When I came across another HD crowd funding post on Facebook, I felt a little frustrated.
Crowd funding enabled my family to recently buy our handicapped equipped home. (YAY) I am so grateful to the many folks who helped make my next-to-biggest dream come true. One day I aspire to offer financial assistance to other people with HD. But another important commitment will be honored before I’m able to do that. Still I’d like to help in some way in the meantime.
So I searched and put as many HD friends in need I could find together on one list, thinking I could post it somewhere visible so people in the HD community will have an even better chance of seeing them.

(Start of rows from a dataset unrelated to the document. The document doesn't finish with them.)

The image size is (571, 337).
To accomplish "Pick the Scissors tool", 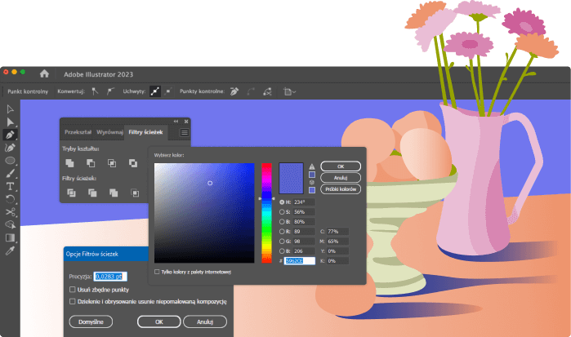I will (x=11, y=211).
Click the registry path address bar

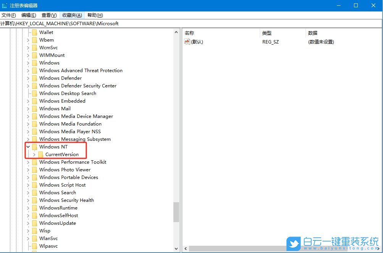115,23
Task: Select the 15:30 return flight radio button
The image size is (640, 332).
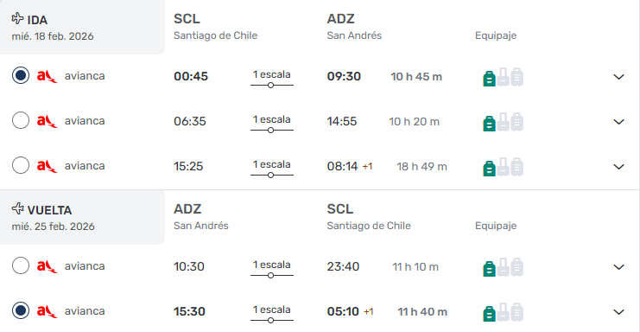Action: pos(21,310)
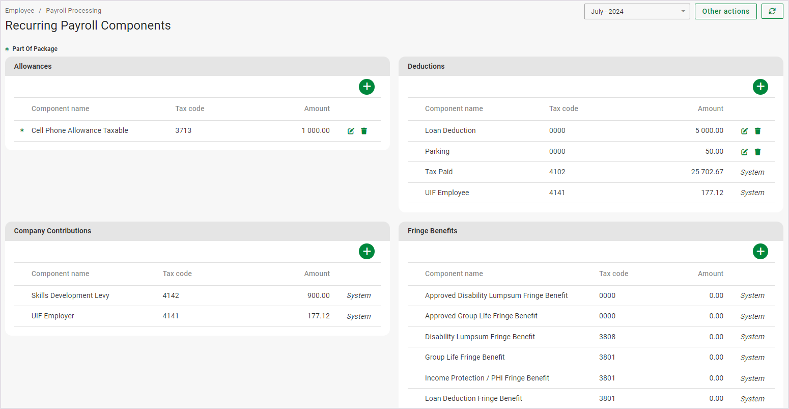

Fast forward a day or so when I recalled seeing a really cool list of TV shows depicting HD. It struck me that HD was depicted much more frequently than I’d thought. I wanted to read that list again, but had to search around for it. And during that search I also came across some lists of HD-related books.
Now I have to have visual information all in one place to be able to retain any of it. It is hard to go back and forth. I am also terribly unorganized. It takes me a long time to find out about things and then I promptly forget about them. If other people with HD have similar challenges, a big collection of HD resources and information, sorted out and all in the same place could be mighty useful.
What emerged was a web page of aggregated HD information, resources and links. With a nod to Craig and Angie, I named it sarahshdlist.wordpress.com But I consider myself just its librarian. Every bit of the information is listed on the first page, so you can either read it from one page or skip to the different topics.
Please check out the site and I encourage you to submit information that would be useful or interesting. Something you think belongs there. And then share the site with people who might also find it handy. The site aims to collect submitted resources from around the world to create a tool made by all of us that we all find useful. Matt Ward described it aptly as a “community-driven collaboration.”